どの部活に入るのかにもよりますが、部活でかかる費用は原則生徒側が負担することになるはずです。公立は全部が全部って感じじゃないです。
部活でどれだけお金がかかるかによって、負担額には大きな差が出るのも事実です。
施設管理費がクソ高い私立高校
公立高校と私立高校では、初年度に発生する「施設管理費」にも大きな差があります。
公立高校の場合、施設管理費を徴収している所は少ないはずです。そこは税金で賄っています。しかし、私立の場合は生徒側が負担するしかないです。
この施設管理費が、まあ高いことがある。
もちろん学校によりますが、10万〜20万円程度の施設管理費を覚悟しておく必要があります。毎月数万飛んでいくイメージです。
結局「塾」に行かすことになるケース
私立高校は塾がいらないから、その分公立よりお得じゃん?
こんなことを言う人が未だ多いことに驚きを隠せません。
実際問題、私立高校に通っていても、塾に行かざるを得ない生徒なんて山程います。特に、偏差値50〜60ぐらいの中堅校に通う生徒がその典型です。
この層は、決して賢い部類ではない。公立中学の中でせいぜい上位25%〜45%程度にランクインしていただけです。中学校の勉強だって実際は完璧には分かっていません。
成績的にはオール4ぐらいの子もいるでしょうが、大学受験のレベルから見れば賢いと言えるような層ではないのです。
そのため、このレンジの子達は高校入学後しばらくすると爆死します。勉強習慣もついていない子も多いでしょうから、没落は割と早いです。
しかし、英語や数学のような積み上げ教科は、一度ついていけなくなると途中から復活するのは無理です。結局前の範囲をもう一度学び直しながら、やり直し学習するしかない。
ただ、私立とは言えそこまではやってくれません。そもそも、人によってつまずくタイミングなんてバラバラなのですから、集団授業で合わせられるわけもない。
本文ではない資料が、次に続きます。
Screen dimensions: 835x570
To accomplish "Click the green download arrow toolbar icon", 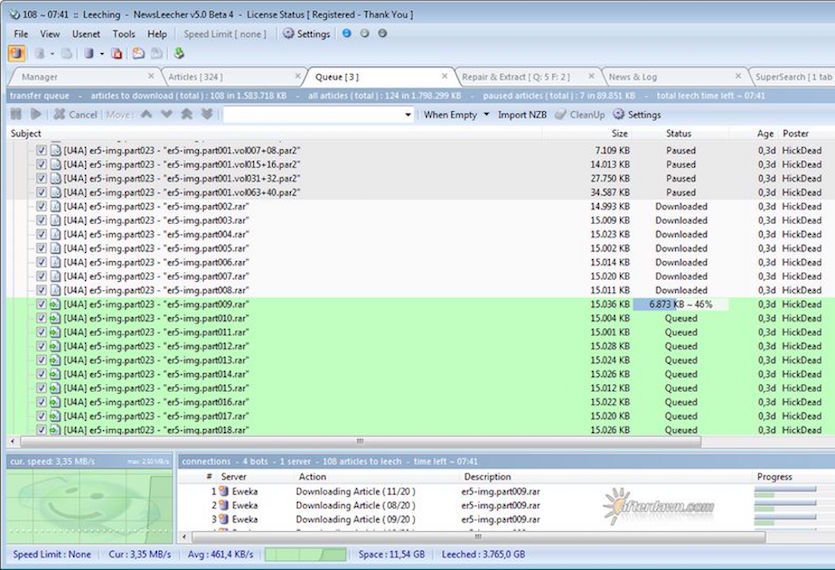I will pyautogui.click(x=179, y=53).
そうなると、躓いた子からすれば学校授業は「お経」です。
だから、どこかのタイミングで塾に助けを求めて駆け込むことになります。ここで持ち直せず推薦入試でも引っかからないと、Fラン大学行きが確定するからです。
私立高校無償化でも高い!公立高校を目指すメリット
私立高校無償化がなされたとはいえ、私立は私立です。
公教育ではなく私教育を選ぶのであれば、「自分の金でやれ」と言う当たり前の原則はまだ当てはまるわけです。
私立高校というのは、どこまで行っても「贅沢品」なのです。
しかし、学力はお金をかけなくても伸ばすことができます。塾屋の自分が言うことではないですが、究極は自習ができる子が勉強の世界では勝ちますから。
無償化で金銭負担が少なくなったからと安易に私立高校に逃げるのではなく、公立高校受験を戦い抜くことのメリットを紹介します。
精神的にも成長する
私立高校の場合、私立専願にしてしまえば1月後半には合格が確定します。そして、1ヶ月間はフィーバータイム。遊び散らかしてもOKです。実際、そんな生徒は腐るほどいます。
しかし、この子達の末路は悲惨です。
中3の最後の最後まで、受かるか受からないか極限のプレッシャーの中で挑戦している子と比較してください。この子達は、壁を乗り越えようと必死に勉強に打ち込みます。
公立高校受験の問題はそれなりに難しく、勉強しても勉強しても伸び悩む時期も経験することになります。しかし、それでも目標を達成するために、心を折ることなく戦うのです。
そんな経験を、中3の最後にすることになる。これを乗り越えた子は、結果はどうであれ、精神的には成長するでしょう。
別に私立専願を全否定しているわけでもないし、そういう子を一括りにしてディスるつもりはないです。しかし、毎年のように出現する私立専願の子達は本当に幼い。少なくとも、自分の見聞きしている限りでは、私立専願勢にそういう子が多すぎる。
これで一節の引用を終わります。